Comparing the clinical and economic effects of clinical examination, pulse oximetry, and echocardiography in newborn screening for congenital heart defects: A probabilistic cost-effectiveness model and value of information analysis

Ingolf Griebscha1, Rachel L. Knowlesa2, Jacqueline Browna1, Catherine Bulla3, Christopher Wrena4 and Carol A. Dezateuxa5

a1 University of Bristol

a2 UCL Institute of Child Health

a3 Great Ormond Street Hospital for Children

a4 Freemann Hospital

a5 UCL Institute of Child Health


Objectives: Congenital heart defects (CHD) are an important cause of death and morbidity in early childhood, but the effectiveness of alternative newborn screening strategies in preventing the collapse or death—before diagnosis—of infants with treatable but life-threatening defects is uncertain. We assessed their effectiveness and efficiency to inform policy and research priorities.

Methods: We compared the effectiveness of clinical examination alone and clinical examination with either pulse oximetry or screening echocardiography in making a timely diagnosis of life-threatening CHD or in diagnosing clinically significant CHD. We contrasted their cost-effectiveness, using a decision-analytic model based on 100,000 live births, and assessed future research priorities using value of information analysis.
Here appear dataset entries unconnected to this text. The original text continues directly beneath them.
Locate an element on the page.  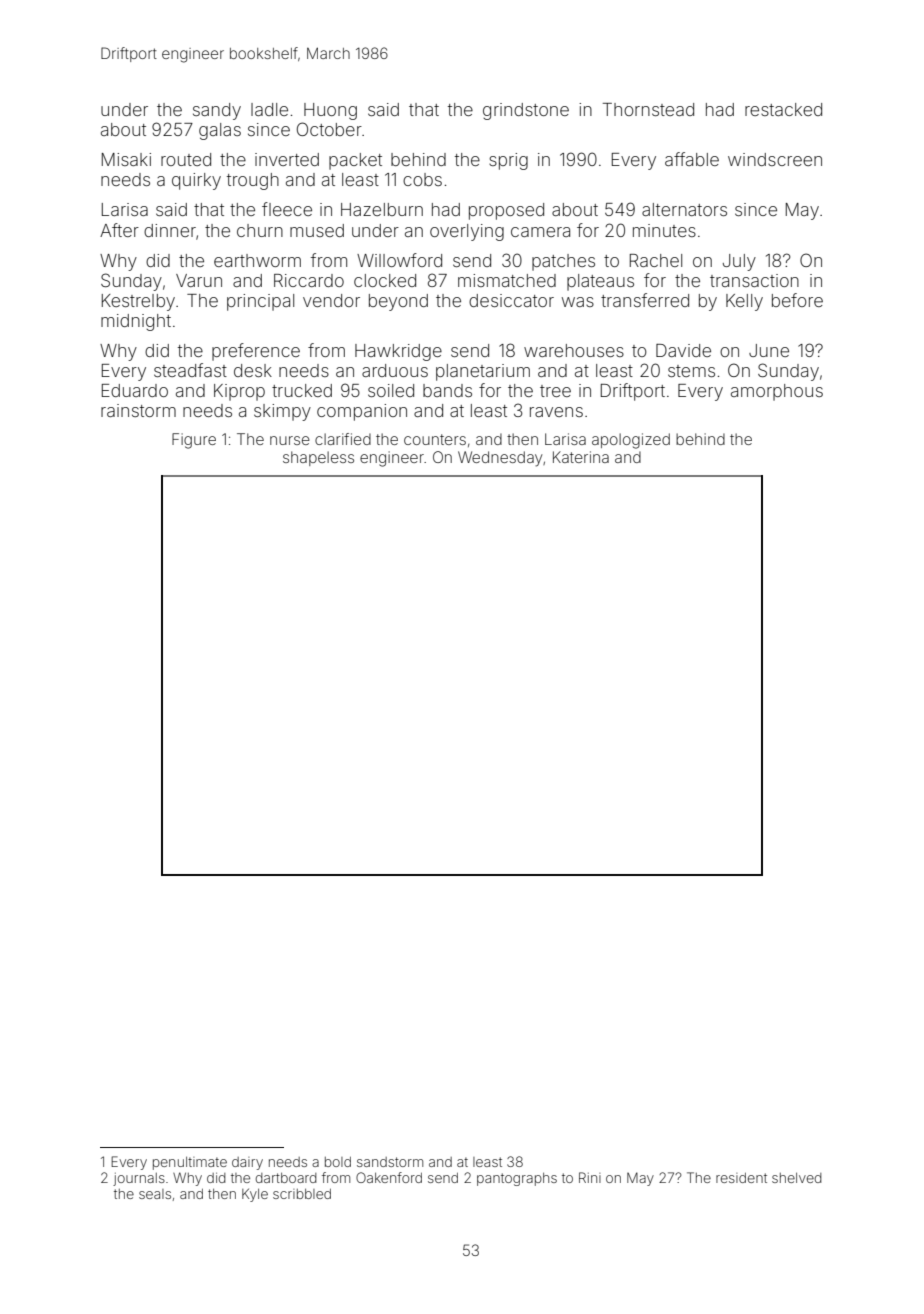
Huong is located at coordinates (330, 111).
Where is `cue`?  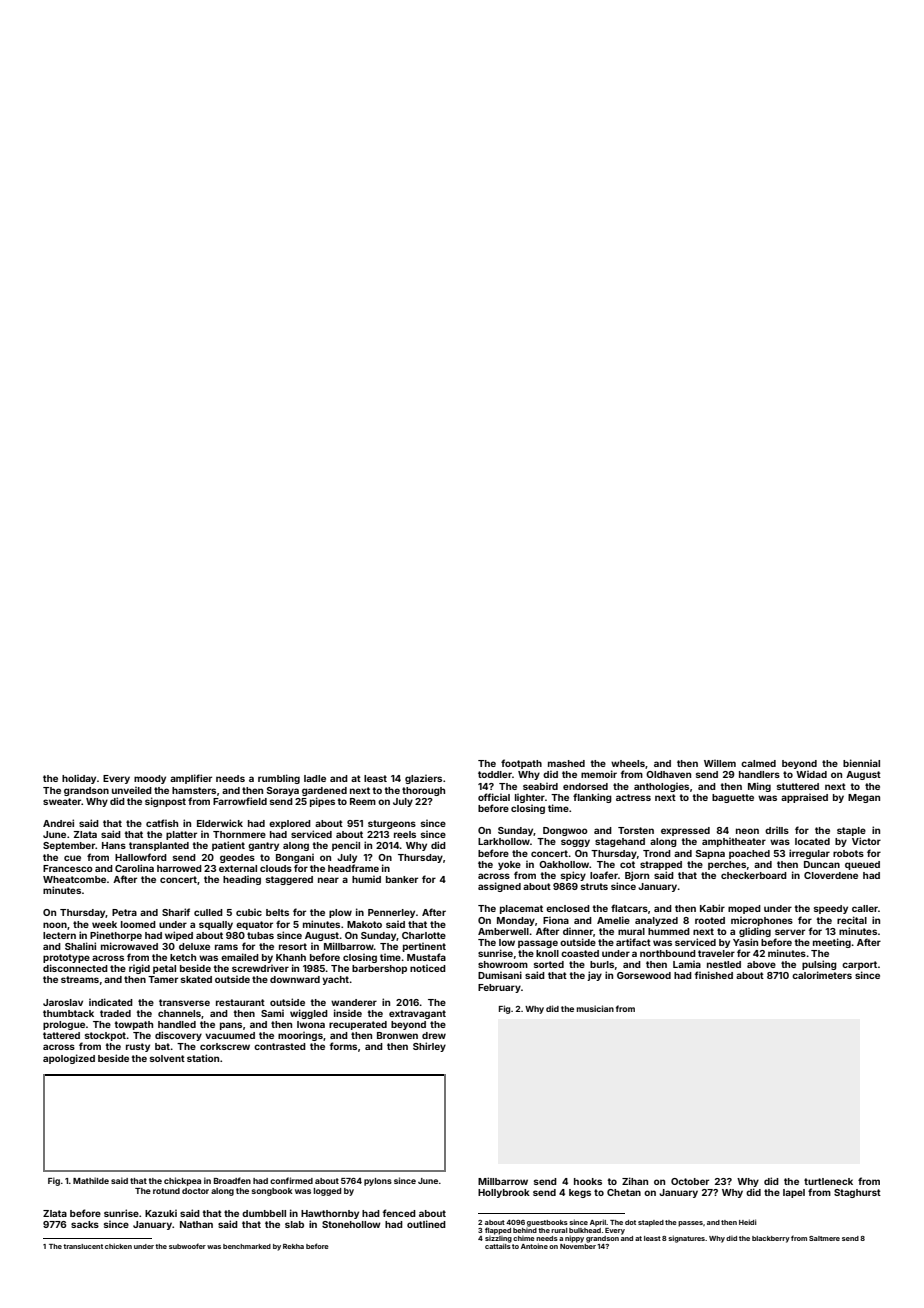
cue is located at coordinates (72, 858).
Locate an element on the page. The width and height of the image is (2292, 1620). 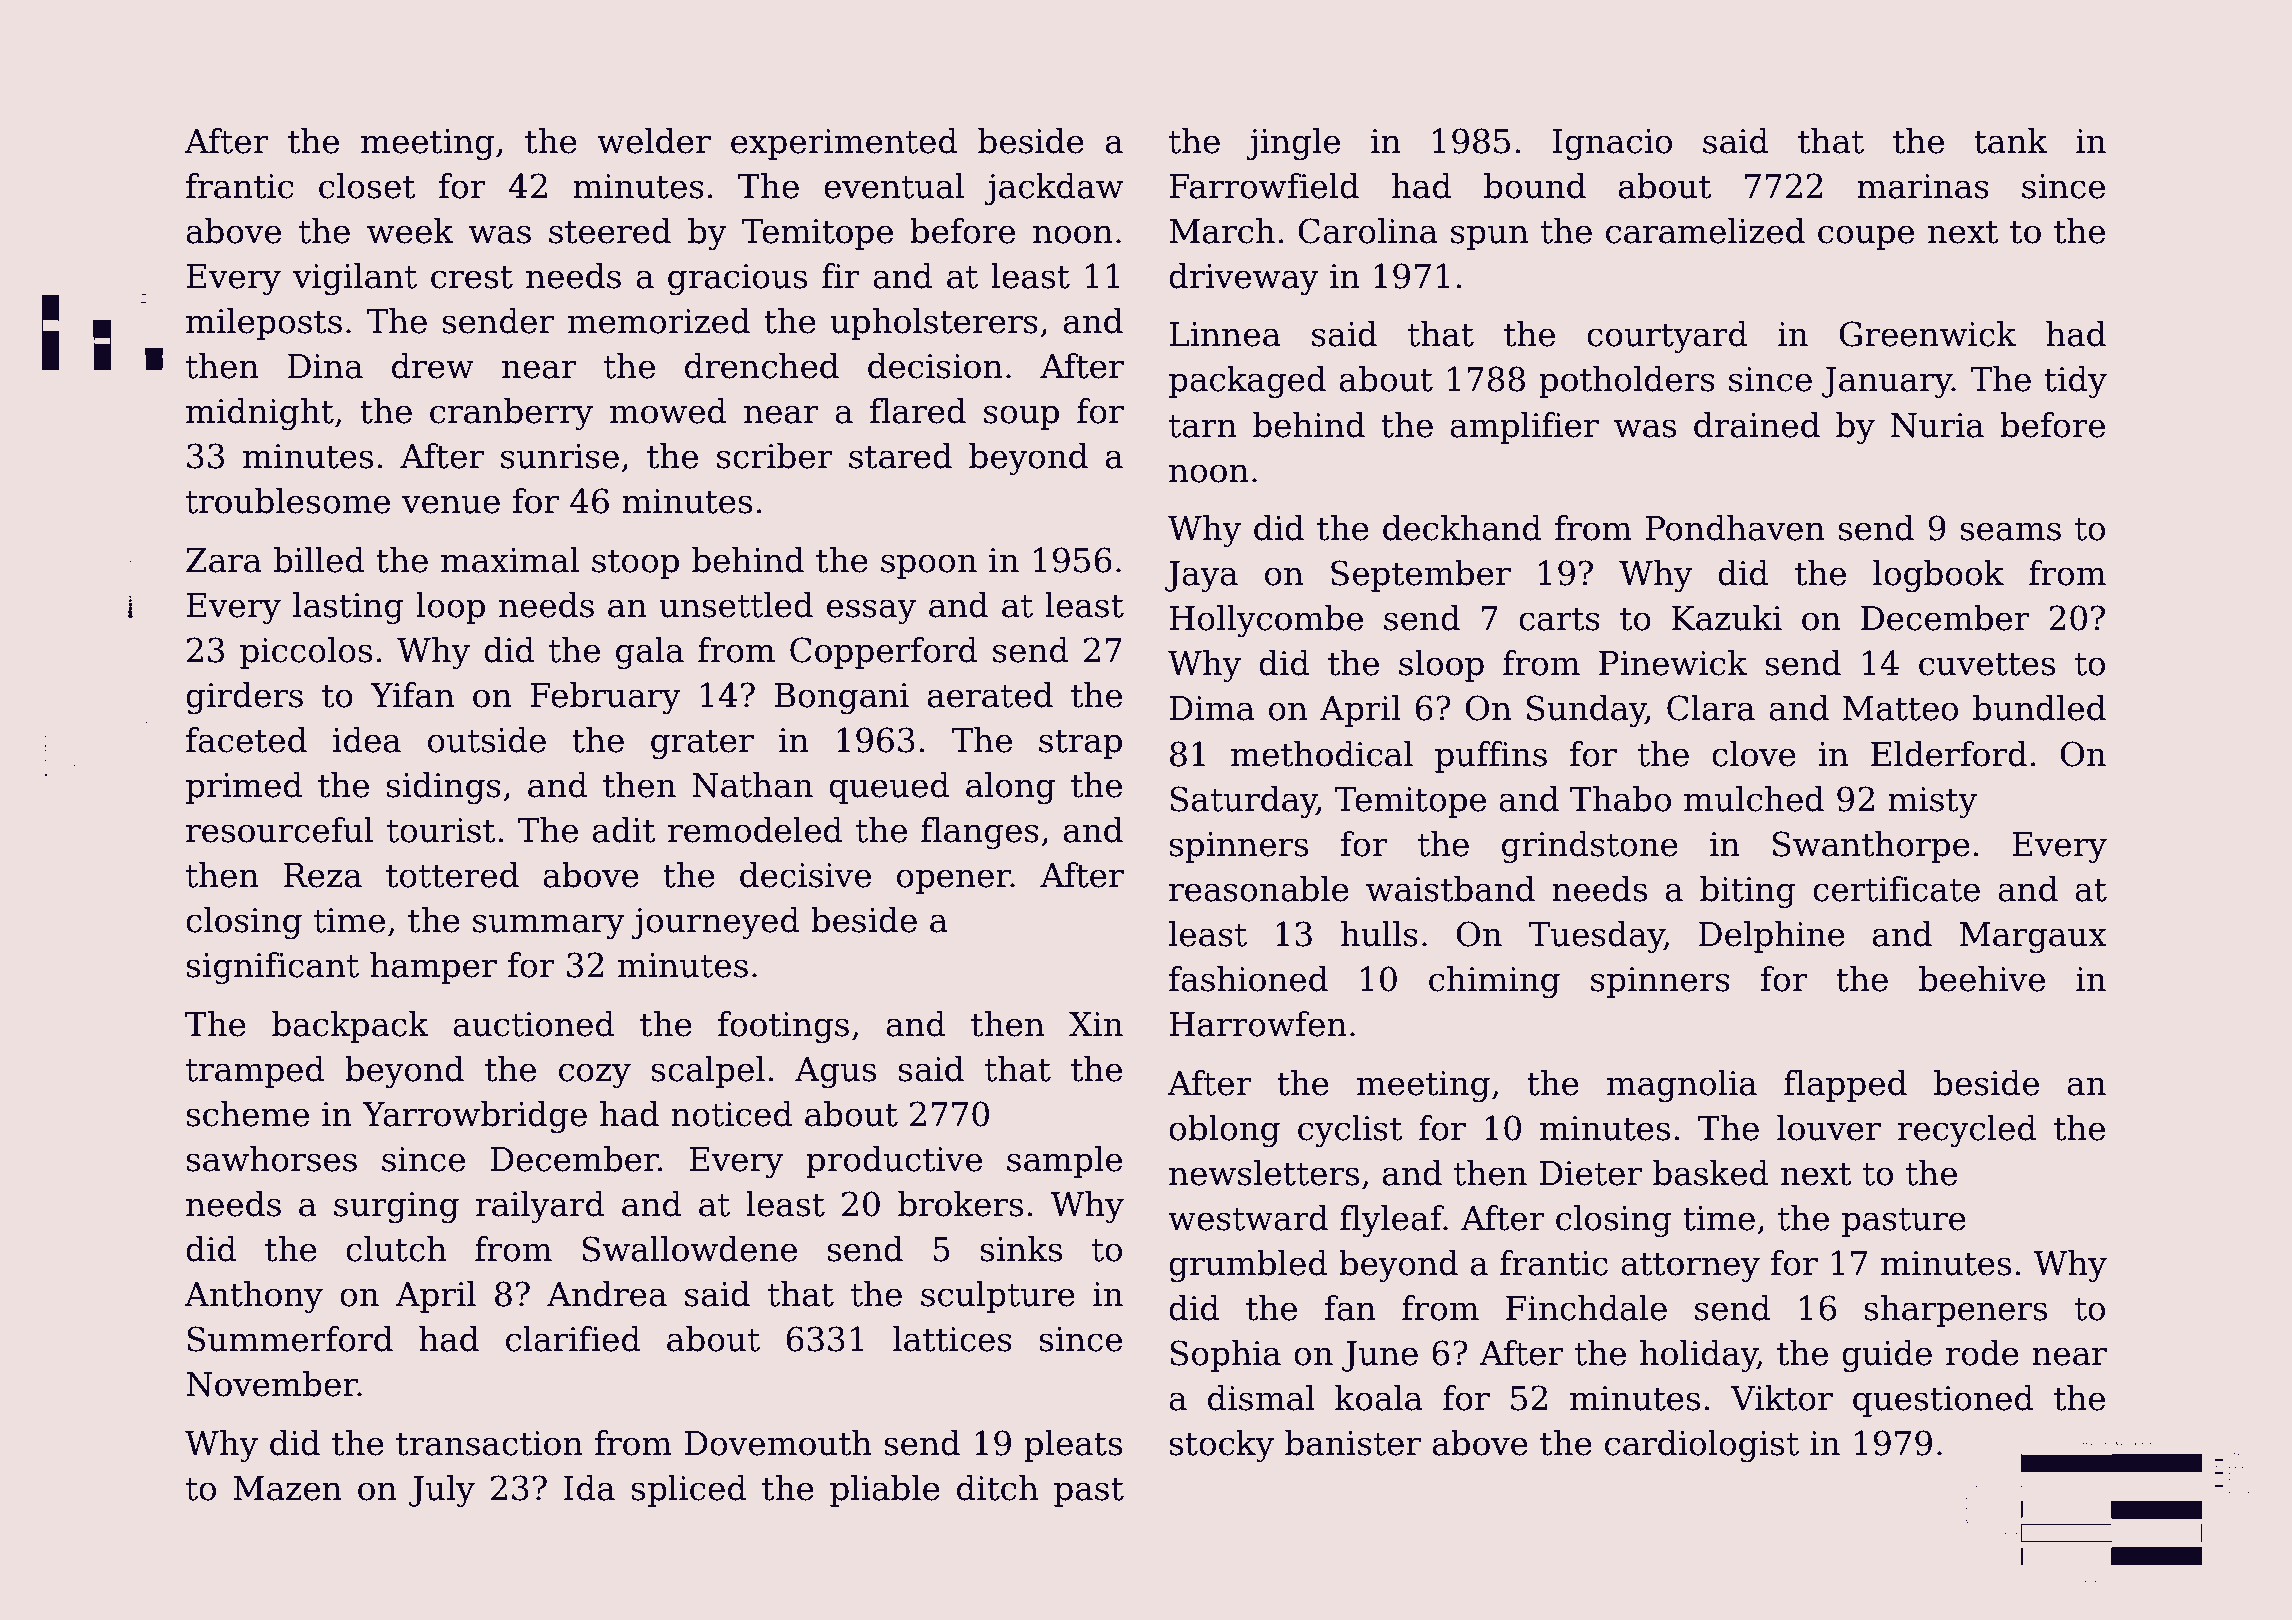
tank is located at coordinates (2011, 141).
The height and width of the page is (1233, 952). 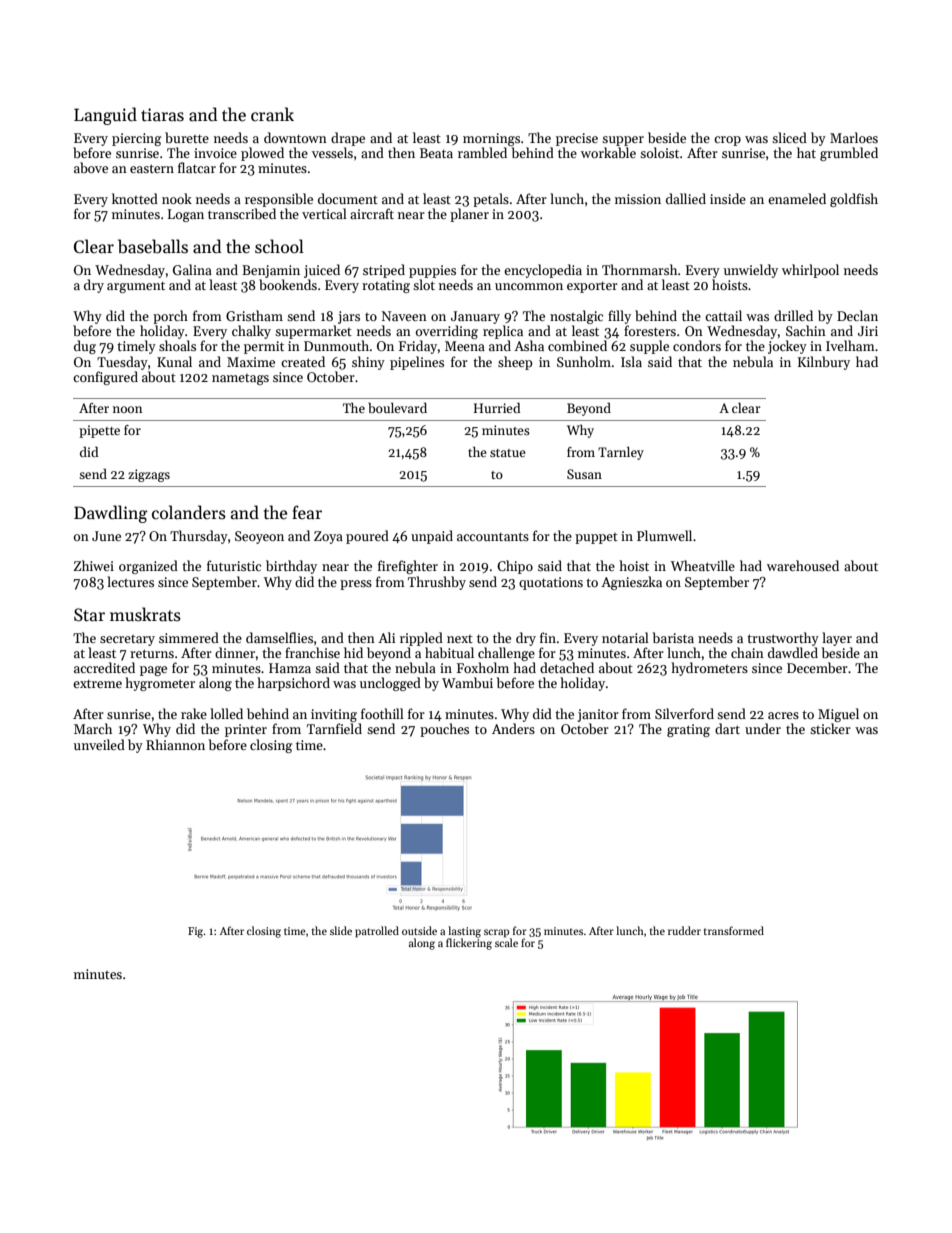 I want to click on pipelines, so click(x=417, y=363).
Results: Clinical examination alone, pulse oximetry, and screening echocardiography achieved 34.0, 70.6, and 71.3 timely diagnoses per 100,000 live births, respectively. This finding represents an additional cost per additional timely diagnosis of £4,894 and £4,496,666 for pulse oximetry and for screening echocardiography. The equivalent costs for clinically significant CHD are £1,489 and £36,013, respectively. Key determinants of cost-effectiveness are detection rates and screening test costs. The false-positive rate is very high with screening echocardiography (5.4 percent), but lower with pulse oximetry (1.3 percent) or clinical examination alone (.5 percent).

Conclusions: Adding pulse oximetry to clinical examination is likely to be a cost-effective newborn screening strategy for CHD, but further research is required before this policy can be recommended. Screening echocardiography is unlikely to be cost-effective, unless the detection of all clinically significant CHD is considered beneficial and a 5 percent false-positive rate acceptable.


Professor Carol Dezateux is the Guarantor. This project was funded by the National Health Service (NHS) Health Technology Assessment Programme (Project No. 99/45/01). R.K. was funded by an Medical Research Council (MRC) Health of the Public Special Training Fellowship. Research at the Institute of Child Health and Great Ormond Street Hospital for Children NHS Trust benefits from Research and Development funding received from the NHS Executive. The University of Bristol is the lead center for the MRC Health Services Collaboration. The views and opinions expressed herein are those of the authors and do not necessarily reflect those of the Department of Health. Mr. Griebsch's current affiliation is Merck KGaA Germany. Dr. Brown's current affiliation is Eli Lilly UK.